Luciano Leggio (‘Liggio’ dall’errore di trascrizione di un brigadiere) è uno dei personaggi chiave del Maxiprocesso alla mafia. Liggio viene presentato come un personaggio controverso da parte di tutti quelli che l’hanno semplicemente ’visto’, non già ‘conosciuto’. La giurata Francesca Vitale, per esempio, lo descrive così in un’intervista di oggi a Famiglia Cristiana: “Indossava una tuta azzurra da meccanico. Stava con le braccia aperte, le gambe divaricate, la faccia appiccicata alle sbarre, gli occhi sbarrati e un ghigno che non lo lasciava mai”. Quel suo modo di fare lo faceva spaventosamente somigliare a un gorilla. “Fu un flash spaventoso”, dice la Vitale, che nel docufilm presta le parole a Donatella Finocchiaro. Le sue impressioni trovano spazio anche qui, grazie al personaggio di Caterina Parisi, una donna comune tanto quanto lei che d’improvviso si è ritrovata faccia a faccia con una realtà più grande di lei. (agg. di Rossella Pastore)
Chi è Luciano Leggio
Luciano Leggio detto Liggio è tra i protagonisti della fiction “Io, una Giudice Popolare al Maxiprocesso” in onda da giovedì 3 dicembre 2020 in prima serata su Rai1. La serie racconta gli eventi realmente accaduti del lungo dibattimento giudiziario a carico di numerosi capimafia tra cui c’è anche il boss mafioso sanguinario corleoneonese. Nato a Corleone da una famiglia contadina, giovanissimo entra nella cosca mafiosa dello zio Luca Leggio. La prima denuncia arriva per porto d’armi abusivo, ma poco dopo arriva il primo arresto per Luciano Liggio che viene colto in flagranza di reato per il furto di covoni di grano. Liggio viene condannato ad un anno e quattro mesi di reclusione, ma la sua pena fu poi del tutto condonata. Il boss mafioso si è fatto conoscere con diversi soprannomi: il più noto è Liggio nato a causa di un errore di trascrizione del suo cognome da parte di un brigadiere. In realtà negli ambienti di Cosa Nostra Luciano era conosciuto anche come la Primula rossa di Corleone, la città che gli ha dato i natali. Il suo carattere fumantino gli fa conquistare il soprannome di Cocciu ‘e tacca, ovvero chicco di fuoco.

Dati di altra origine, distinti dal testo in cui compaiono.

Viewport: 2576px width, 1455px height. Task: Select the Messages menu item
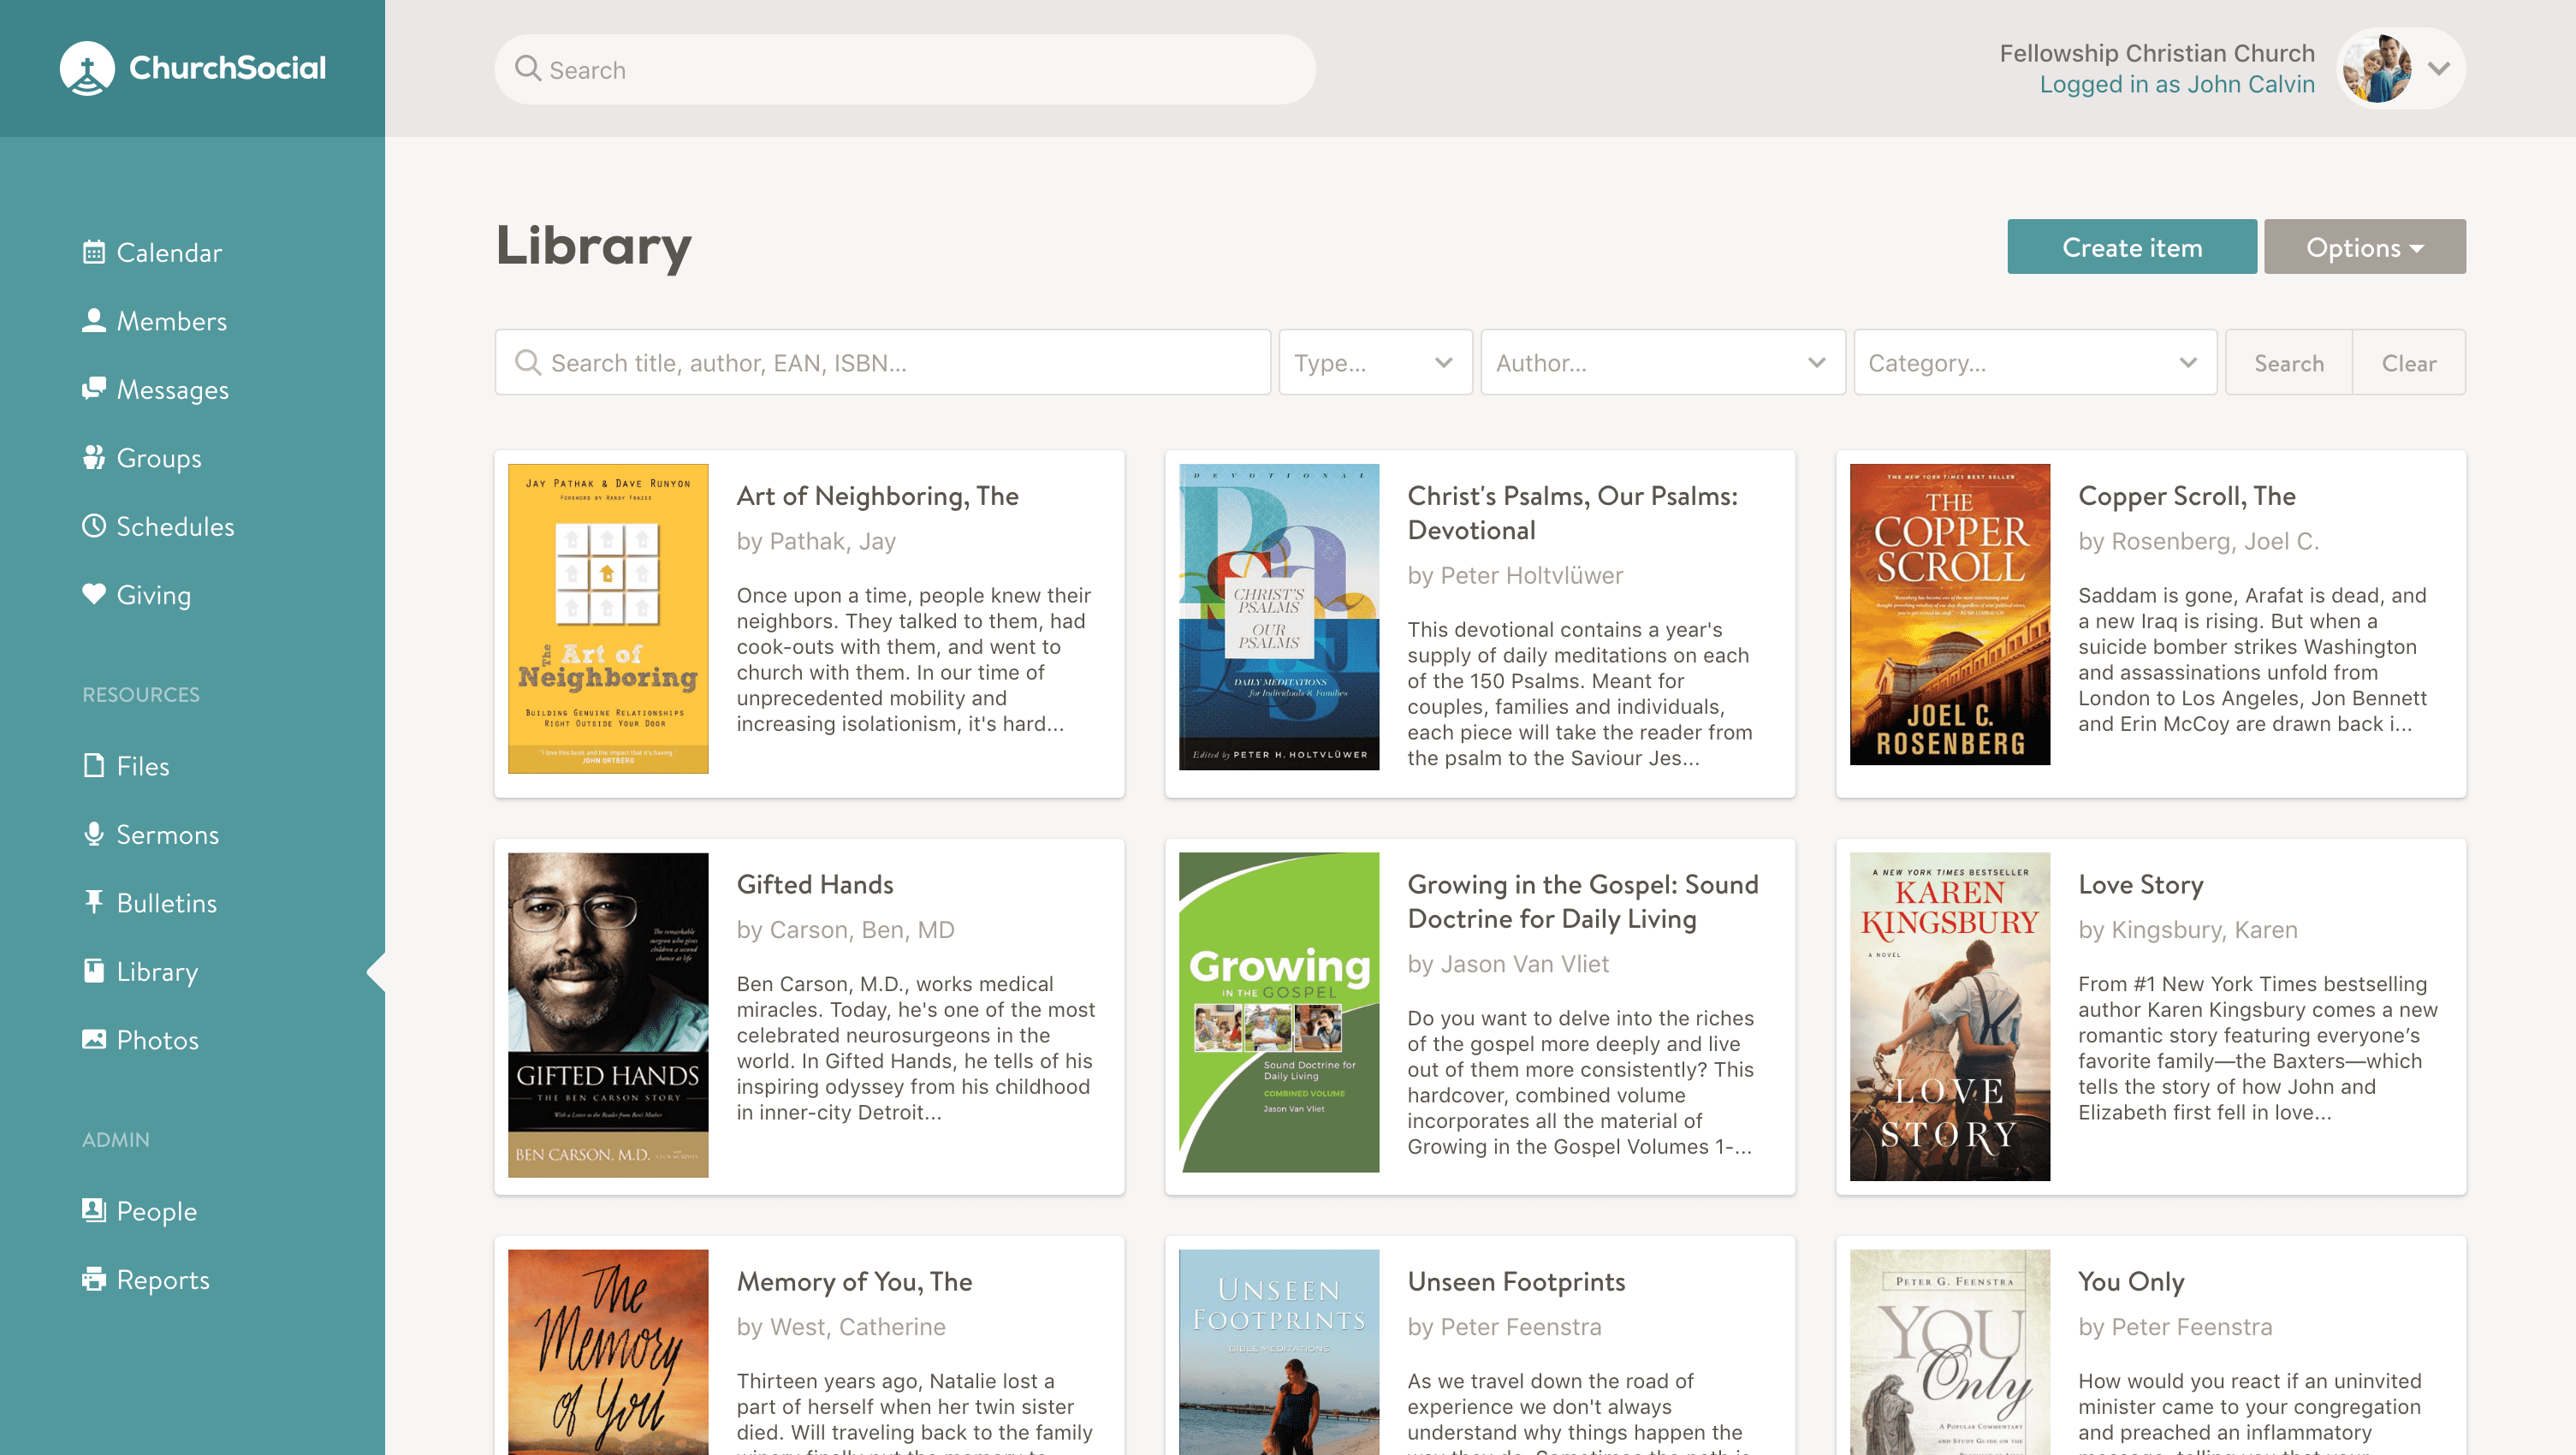coord(174,389)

Luciano Leggio detto Liggio e l’omicidio Navarra
Dopo la prima denuncia e il primo arresto per aver bruciato alcuni covoni di grano in campagna, Luciano Leggio Liggio viene accusato anche della morte di Calogero Comaianni, la guardia campestre che l’ha arrestato per la prima volte. In quel caso però Liggio non viene condannato. Considerato uno dei più grandi boss di Corleone, Liggio fin da giovane non nasconde di essere interessato a diventare uno dei numeri uno di Cos Nostra al punto di organizzare l’omicidio del boss Michele Navarra. Grazie all’aiuto di sette sicari, Liggio dopo essersi liberato di Navarra viene consacrato boss di Corleone solo nel ’63 dopo la strage del bastione San Rocco. In passato Leggio aveva dichiarato in una vecchia intervista rilasciato a Enzo Biagi: “conoscevo Navarra, non era il medico della nostra famiglia e sui morti bisogna stendere un velo misericordioso”. Non solo, Liggio dichiarò anche: “la persona onesta deve farsi i fatti suoi, poi se la Polizia crede di imputare me, all’anima di chi lo ha fatto, io non faccio i nomi, perchè io non sono tenuto a fare il poliziotto per nessun motivo al mondo” – precisando – “mi sono state attribuite tante cose. Questo dimostra che non sono così potente come si è voluto far credere”.